DVD Roundup: Literally deflating edition


We all expect violence and madness from a Martin Scorsese movie, but he's just as competent in his quieter outings. Silence was a passion project for Scorsese, detailing the missionaries in17th century Japan trying to spread Christianity in a country that believes it serves no purpose. A quiet, slow paced movie, Silence does still display the odd bit of grim violence, more morose and disheartening then Scorsese's usual fare. Well worth a watch, but only if you feel you can sustain its three hour run time. Listen to our full review in the player below.


Have you ever seen a movie trailer and concluded that this film could possibly be the most "meh" of meh movies? Passengers had the capability to be interesting, with Chris Pratt and Jennifer Lawrence in the leads, and an interesting looking premise of lost-in-space-ness, but the films ending betrayed the lovey-dovey theme of the trailer, and even then, the film couldn't sustain its third act twist in the audiences attention. A shame, but unsurprising in a world of meh movies.




A Monster Calls may look like a kid-and-a-monster movie, but is instead a drama based around a boy whose father has moved away and mother is ill, and takes solace in a tree-creature, voiced by Liam Neeson. With lots of positive reviews, A Monster Calls promises to be a tear jerker.







If Passengers looked like a meh film, then Monster Trucks looked like the ultimate shit film. Admittedly, I'm shocked its not been done before. The film is, quite obviously, about a monster in a truck. And that's as interesting as it get. The problem with cynically shit movies is that people just have better things they want to spend money on, especially considering its release in January was drowned out by Oscar bait. Maybe it'll craft a fan base on home release, especially when the kids get bored of Disney.

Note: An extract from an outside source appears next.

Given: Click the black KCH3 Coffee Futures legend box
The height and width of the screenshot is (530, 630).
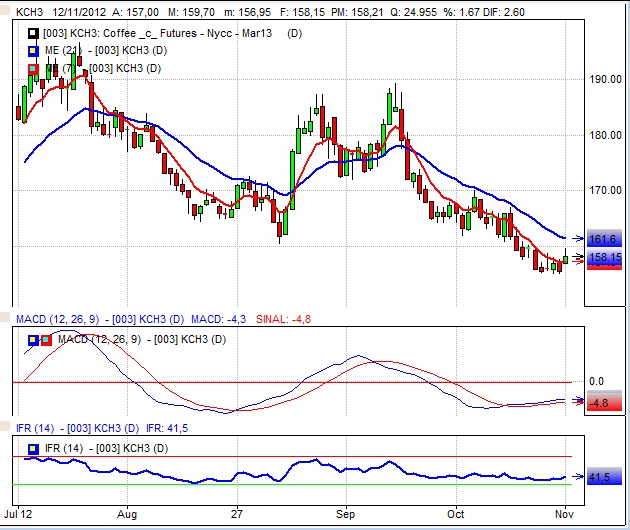Looking at the screenshot, I should click(x=33, y=34).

You'd think a movie with eight leading actors would have a chance of being good, but Collateral Beauty currently stands with a 12% rating on Rotten Tomatoes because it insists on bashing you over the head with feelings. Will Smith stars as a man who suffers a tragedy, and then starts writing letters to Love, Time, and Death to ask for answers from the universe. Yeah, it does sound a little naff.





Whoa, another movie with a terrible critical reception. But what do you expect from a horror that looks like a rip off of every other grungy-tinted jump scare horror. Students discover that the route of all evil is not a human moral issue, but a singular evil entity. Yeah, so... if you do something bad, its not your fault, its The Bye Bye Man. Yeah.